> [Records to process]
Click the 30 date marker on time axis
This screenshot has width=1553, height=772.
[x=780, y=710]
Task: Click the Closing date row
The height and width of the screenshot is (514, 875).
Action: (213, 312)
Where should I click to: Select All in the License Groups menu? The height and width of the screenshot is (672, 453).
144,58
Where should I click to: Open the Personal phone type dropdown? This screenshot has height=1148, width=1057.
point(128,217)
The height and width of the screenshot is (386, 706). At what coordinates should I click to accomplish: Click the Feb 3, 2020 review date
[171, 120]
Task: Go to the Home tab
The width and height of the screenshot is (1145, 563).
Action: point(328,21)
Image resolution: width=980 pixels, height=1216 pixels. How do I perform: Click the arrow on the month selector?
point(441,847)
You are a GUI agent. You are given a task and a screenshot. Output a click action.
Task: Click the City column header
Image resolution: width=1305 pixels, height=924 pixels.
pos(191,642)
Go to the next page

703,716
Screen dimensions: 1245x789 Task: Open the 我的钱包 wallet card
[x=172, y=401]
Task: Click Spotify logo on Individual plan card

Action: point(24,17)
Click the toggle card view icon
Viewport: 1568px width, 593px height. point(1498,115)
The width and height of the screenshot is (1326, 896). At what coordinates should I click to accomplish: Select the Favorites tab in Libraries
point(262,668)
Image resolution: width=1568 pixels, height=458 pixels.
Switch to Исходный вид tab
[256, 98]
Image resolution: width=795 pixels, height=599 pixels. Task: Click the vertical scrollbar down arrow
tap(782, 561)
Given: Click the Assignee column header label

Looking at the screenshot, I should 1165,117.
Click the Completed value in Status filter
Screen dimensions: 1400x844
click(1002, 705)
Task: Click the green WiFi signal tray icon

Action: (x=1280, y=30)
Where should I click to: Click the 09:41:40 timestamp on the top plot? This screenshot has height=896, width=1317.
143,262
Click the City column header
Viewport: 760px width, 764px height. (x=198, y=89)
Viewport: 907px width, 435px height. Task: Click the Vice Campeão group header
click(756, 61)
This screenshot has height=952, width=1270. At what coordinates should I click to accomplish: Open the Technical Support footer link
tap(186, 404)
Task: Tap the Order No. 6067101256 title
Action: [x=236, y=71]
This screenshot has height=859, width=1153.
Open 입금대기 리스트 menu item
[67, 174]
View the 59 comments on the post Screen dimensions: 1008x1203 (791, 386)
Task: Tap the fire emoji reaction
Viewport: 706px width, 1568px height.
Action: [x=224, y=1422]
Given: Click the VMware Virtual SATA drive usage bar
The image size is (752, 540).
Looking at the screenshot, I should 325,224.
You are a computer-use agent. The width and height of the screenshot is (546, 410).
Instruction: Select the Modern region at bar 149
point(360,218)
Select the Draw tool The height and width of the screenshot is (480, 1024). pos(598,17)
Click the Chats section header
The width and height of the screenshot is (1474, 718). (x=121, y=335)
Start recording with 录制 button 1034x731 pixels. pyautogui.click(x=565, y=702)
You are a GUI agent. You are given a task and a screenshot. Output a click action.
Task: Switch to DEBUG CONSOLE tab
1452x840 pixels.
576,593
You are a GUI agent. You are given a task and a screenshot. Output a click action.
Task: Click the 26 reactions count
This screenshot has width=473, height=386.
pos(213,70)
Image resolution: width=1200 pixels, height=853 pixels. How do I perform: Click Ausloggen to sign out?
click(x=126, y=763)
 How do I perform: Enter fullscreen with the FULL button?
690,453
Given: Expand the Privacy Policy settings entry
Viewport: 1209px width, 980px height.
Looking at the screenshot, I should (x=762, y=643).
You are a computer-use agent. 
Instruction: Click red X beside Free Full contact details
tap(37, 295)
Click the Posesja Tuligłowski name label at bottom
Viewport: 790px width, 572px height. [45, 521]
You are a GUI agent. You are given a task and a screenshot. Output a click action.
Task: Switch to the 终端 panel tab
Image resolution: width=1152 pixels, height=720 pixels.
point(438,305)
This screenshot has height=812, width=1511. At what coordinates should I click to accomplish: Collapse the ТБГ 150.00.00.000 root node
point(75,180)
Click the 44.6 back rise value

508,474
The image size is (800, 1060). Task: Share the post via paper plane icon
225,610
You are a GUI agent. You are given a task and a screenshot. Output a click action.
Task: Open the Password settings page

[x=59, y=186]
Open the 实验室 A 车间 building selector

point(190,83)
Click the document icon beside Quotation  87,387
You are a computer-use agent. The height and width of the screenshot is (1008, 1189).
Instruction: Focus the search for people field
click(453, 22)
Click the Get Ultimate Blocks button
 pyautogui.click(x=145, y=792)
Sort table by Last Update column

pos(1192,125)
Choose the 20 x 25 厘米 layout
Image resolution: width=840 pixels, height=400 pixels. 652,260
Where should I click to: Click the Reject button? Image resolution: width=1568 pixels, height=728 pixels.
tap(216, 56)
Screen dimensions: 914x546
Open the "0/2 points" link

> [Problem description] Your answer should be an exact transcription of the data above.

> [Output]
Click the 30 date marker on time axis
This screenshot has width=1553, height=772.
[x=780, y=710]
Task: Click the Closing date row
The height and width of the screenshot is (514, 875).
Action: (213, 312)
Where should I click to: Select All in the License Groups menu? The height and width of the screenshot is (672, 453).
144,58
Where should I click to: Open the Personal phone type dropdown? This screenshot has height=1148, width=1057.
point(128,217)
The height and width of the screenshot is (386, 706). At what coordinates should I click to accomplish: Click the Feb 3, 2020 review date
[171, 120]
Task: Go to the Home tab
The width and height of the screenshot is (1145, 563).
Action: point(328,21)
Image resolution: width=980 pixels, height=1216 pixels. How do I perform: Click the arrow on the month selector?
point(441,847)
You are a GUI agent. You are given a task and a screenshot. Output a click action.
Task: Click the City column header
Image resolution: width=1305 pixels, height=924 pixels.
pos(191,642)
Go to the next page

703,716
Screen dimensions: 1245x789 Task: Open the 我的钱包 wallet card
[x=172, y=401]
Task: Click Spotify logo on Individual plan card

Action: point(24,17)
Click the toggle card view icon
Viewport: 1568px width, 593px height. point(1498,115)
The width and height of the screenshot is (1326, 896). At what coordinates should I click to accomplish: Select the Favorites tab in Libraries
point(262,668)
Image resolution: width=1568 pixels, height=458 pixels.
Switch to Исходный вид tab
[256, 98]
Image resolution: width=795 pixels, height=599 pixels. Task: Click the vertical scrollbar down arrow
tap(782, 561)
Given: Click the Assignee column header label

Looking at the screenshot, I should 1165,117.
Click the Completed value in Status filter
Screen dimensions: 1400x844
click(1002, 705)
Task: Click the green WiFi signal tray icon

Action: (x=1280, y=30)
Where should I click to: Click the 09:41:40 timestamp on the top plot? This screenshot has height=896, width=1317.
143,262
Click the City column header
Viewport: 760px width, 764px height. (x=198, y=89)
Viewport: 907px width, 435px height. Task: Click the Vice Campeão group header
click(756, 61)
This screenshot has height=952, width=1270. At what coordinates should I click to accomplish: Open the Technical Support footer link
tap(186, 404)
Task: Tap the Order No. 6067101256 title
Action: [x=236, y=71]
This screenshot has height=859, width=1153.
Open 입금대기 리스트 menu item
[67, 174]
View the 59 comments on the post Screen dimensions: 1008x1203 (791, 386)
Task: Tap the fire emoji reaction
Viewport: 706px width, 1568px height.
Action: [x=224, y=1422]
Given: Click the VMware Virtual SATA drive usage bar
The image size is (752, 540).
Looking at the screenshot, I should 325,224.
You are a computer-use agent. The width and height of the screenshot is (546, 410).
Instruction: Select the Modern region at bar 149
point(360,218)
Select the Draw tool The height and width of the screenshot is (480, 1024). pos(598,17)
Click the Chats section header
The width and height of the screenshot is (1474, 718). (x=121, y=335)
Start recording with 录制 button 1034x731 pixels. pyautogui.click(x=565, y=702)
You are a GUI agent. You are given a task and a screenshot. Output a click action.
Task: Switch to DEBUG CONSOLE tab
1452x840 pixels.
576,593
You are a GUI agent. You are given a task and a screenshot. Output a click action.
Task: Click the 26 reactions count
This screenshot has width=473, height=386.
pos(213,70)
Image resolution: width=1200 pixels, height=853 pixels. How do I perform: Click Ausloggen to sign out?
click(x=126, y=763)
 How do I perform: Enter fullscreen with the FULL button?
690,453
Given: Expand the Privacy Policy settings entry
Viewport: 1209px width, 980px height.
Looking at the screenshot, I should (x=762, y=643).
You are a computer-use agent. 
Instruction: Click red X beside Free Full contact details
tap(37, 295)
Click the Posesja Tuligłowski name label at bottom
Viewport: 790px width, 572px height. [45, 521]
You are a GUI agent. You are given a task and a screenshot. Output a click action.
Task: Switch to the 终端 panel tab
Image resolution: width=1152 pixels, height=720 pixels.
point(438,305)
This screenshot has height=812, width=1511. At what coordinates should I click to accomplish: Collapse the ТБГ 150.00.00.000 root node
point(75,180)
Click the 44.6 back rise value

508,474
The image size is (800, 1060). Task: Share the post via paper plane icon
225,610
You are a GUI agent. You are given a task and a screenshot. Output a click action.
Task: Open the Password settings page

[x=59, y=186]
Open the 实验室 A 车间 building selector

point(190,83)
Click the document icon beside Quotation  87,387
You are a computer-use agent. The height and width of the screenshot is (1008, 1189).
Instruction: Focus the search for people field
click(453, 22)
Click the Get Ultimate Blocks button
 pyautogui.click(x=145, y=792)
Sort table by Last Update column

pos(1192,125)
Choose the 20 x 25 厘米 layout
Image resolution: width=840 pixels, height=400 pixels. 652,260
Where should I click to: Click the Reject button? Image resolution: width=1568 pixels, height=728 pixels.
tap(216, 56)
Screen dimensions: 914x546
Open the "0/2 points" link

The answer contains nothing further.